Items listed in a dataset:
↓
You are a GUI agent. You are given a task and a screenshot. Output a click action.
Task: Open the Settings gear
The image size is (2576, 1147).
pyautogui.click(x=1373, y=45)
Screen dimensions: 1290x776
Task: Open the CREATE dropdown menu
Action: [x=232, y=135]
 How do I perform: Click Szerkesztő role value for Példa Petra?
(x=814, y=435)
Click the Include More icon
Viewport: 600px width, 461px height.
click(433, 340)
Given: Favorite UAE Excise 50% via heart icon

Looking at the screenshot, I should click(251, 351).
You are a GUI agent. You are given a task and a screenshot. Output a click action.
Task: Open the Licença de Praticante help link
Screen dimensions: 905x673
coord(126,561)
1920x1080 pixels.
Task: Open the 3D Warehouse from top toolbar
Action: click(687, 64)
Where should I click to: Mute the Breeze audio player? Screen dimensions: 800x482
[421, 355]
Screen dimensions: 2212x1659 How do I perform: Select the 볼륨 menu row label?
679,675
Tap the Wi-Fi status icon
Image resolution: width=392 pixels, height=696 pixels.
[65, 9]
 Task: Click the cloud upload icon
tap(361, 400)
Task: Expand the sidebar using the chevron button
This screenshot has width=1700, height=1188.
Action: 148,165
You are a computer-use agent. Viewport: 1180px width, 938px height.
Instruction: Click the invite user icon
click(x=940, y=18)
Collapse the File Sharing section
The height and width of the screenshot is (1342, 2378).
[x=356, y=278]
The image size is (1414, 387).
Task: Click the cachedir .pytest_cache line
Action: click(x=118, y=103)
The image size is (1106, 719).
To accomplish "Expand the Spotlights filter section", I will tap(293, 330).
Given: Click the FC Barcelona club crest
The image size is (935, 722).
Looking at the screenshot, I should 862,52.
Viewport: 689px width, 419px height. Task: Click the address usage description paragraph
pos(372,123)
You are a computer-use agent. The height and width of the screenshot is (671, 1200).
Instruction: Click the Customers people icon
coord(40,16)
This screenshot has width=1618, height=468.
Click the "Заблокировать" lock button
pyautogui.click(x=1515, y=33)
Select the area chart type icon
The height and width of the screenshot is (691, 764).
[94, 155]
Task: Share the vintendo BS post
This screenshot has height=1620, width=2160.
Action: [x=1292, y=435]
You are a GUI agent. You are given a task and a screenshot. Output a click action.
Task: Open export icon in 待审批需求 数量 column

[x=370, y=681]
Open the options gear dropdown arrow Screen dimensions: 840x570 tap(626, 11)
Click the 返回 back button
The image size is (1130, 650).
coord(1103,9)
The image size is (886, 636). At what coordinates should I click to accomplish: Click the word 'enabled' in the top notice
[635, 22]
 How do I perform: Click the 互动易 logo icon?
↑
Exercise objective:
Retype the rows without changes, beginning at the line that contains "How do I perform: Click Szerkesztő" and stopping after the line that contains "click(x=940, y=18)".

The completed task:
 How do I perform: Click Szerkesztő role value for Példa Petra?
(x=814, y=435)
Click the Include More icon
Viewport: 600px width, 461px height.
click(433, 340)
Given: Favorite UAE Excise 50% via heart icon

Looking at the screenshot, I should click(251, 351).
You are a GUI agent. You are given a task and a screenshot. Output a click action.
Task: Open the Licença de Praticante help link
Screen dimensions: 905x673
coord(126,561)
1920x1080 pixels.
Task: Open the 3D Warehouse from top toolbar
Action: click(687, 64)
Where should I click to: Mute the Breeze audio player? Screen dimensions: 800x482
[421, 355]
Screen dimensions: 2212x1659 How do I perform: Select the 볼륨 menu row label?
679,675
Tap the Wi-Fi status icon
Image resolution: width=392 pixels, height=696 pixels.
[65, 9]
 Task: Click the cloud upload icon
tap(361, 400)
Task: Expand the sidebar using the chevron button
This screenshot has width=1700, height=1188.
Action: 148,165
You are a computer-use agent. Viewport: 1180px width, 938px height.
Instruction: Click the invite user icon
click(x=940, y=18)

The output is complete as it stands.